Work required
Whenever a line in the listing below holds the string "will", include it in the count. Say how many such lines there are and nothing more.

Exercise materials
'''

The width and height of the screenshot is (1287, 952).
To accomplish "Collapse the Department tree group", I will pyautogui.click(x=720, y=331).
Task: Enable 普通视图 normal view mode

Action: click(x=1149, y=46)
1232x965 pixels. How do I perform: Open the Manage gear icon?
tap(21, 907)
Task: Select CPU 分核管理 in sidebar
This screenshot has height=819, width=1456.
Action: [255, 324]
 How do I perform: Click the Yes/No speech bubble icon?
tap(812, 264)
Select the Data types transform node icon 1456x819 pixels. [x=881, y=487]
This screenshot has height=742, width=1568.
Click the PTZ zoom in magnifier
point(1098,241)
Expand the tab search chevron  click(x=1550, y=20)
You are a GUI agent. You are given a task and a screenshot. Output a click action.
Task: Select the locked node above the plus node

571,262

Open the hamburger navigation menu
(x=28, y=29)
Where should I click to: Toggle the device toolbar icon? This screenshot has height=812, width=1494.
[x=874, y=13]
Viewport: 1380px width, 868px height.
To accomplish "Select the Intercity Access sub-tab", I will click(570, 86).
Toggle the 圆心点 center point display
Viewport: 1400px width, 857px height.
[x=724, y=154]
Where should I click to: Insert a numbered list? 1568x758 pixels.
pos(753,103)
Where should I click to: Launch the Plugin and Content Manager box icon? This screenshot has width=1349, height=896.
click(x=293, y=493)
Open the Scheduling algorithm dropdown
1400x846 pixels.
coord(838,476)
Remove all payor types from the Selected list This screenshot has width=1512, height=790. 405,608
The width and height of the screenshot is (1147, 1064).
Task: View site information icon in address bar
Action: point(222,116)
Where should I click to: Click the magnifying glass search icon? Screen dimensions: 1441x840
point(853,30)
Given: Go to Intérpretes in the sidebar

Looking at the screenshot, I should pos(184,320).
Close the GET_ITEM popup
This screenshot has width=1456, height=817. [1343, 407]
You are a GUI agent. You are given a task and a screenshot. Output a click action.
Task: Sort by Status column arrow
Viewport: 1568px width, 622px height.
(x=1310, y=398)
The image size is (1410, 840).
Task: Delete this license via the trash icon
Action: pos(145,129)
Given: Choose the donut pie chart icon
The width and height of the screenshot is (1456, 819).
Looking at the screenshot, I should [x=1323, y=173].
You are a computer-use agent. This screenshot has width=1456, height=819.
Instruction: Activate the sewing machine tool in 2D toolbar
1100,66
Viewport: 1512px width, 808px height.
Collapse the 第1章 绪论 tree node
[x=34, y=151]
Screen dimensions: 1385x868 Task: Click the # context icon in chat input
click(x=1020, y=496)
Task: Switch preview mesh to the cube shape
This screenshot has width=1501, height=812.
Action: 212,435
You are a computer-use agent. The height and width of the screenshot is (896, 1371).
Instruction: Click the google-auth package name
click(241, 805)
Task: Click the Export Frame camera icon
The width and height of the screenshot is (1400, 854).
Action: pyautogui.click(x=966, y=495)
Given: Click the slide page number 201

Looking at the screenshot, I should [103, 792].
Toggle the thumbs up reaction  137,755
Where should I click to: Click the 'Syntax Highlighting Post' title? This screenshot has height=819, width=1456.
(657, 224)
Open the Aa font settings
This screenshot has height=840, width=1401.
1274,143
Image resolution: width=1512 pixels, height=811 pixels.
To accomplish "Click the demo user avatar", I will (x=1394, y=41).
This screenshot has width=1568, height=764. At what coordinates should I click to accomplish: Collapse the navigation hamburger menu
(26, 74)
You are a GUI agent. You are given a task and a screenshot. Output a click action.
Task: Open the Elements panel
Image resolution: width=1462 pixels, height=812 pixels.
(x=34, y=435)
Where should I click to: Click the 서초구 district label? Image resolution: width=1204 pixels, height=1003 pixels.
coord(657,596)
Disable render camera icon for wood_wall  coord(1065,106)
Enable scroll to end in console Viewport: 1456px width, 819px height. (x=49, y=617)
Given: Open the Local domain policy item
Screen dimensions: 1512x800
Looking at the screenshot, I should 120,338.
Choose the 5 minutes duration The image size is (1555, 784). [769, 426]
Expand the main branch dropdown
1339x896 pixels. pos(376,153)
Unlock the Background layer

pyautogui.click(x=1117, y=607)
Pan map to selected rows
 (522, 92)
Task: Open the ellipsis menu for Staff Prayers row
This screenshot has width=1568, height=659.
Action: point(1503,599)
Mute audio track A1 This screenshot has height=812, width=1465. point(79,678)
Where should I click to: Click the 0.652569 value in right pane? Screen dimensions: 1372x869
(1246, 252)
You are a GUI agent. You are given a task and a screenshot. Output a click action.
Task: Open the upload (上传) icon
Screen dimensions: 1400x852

'''

Output below
3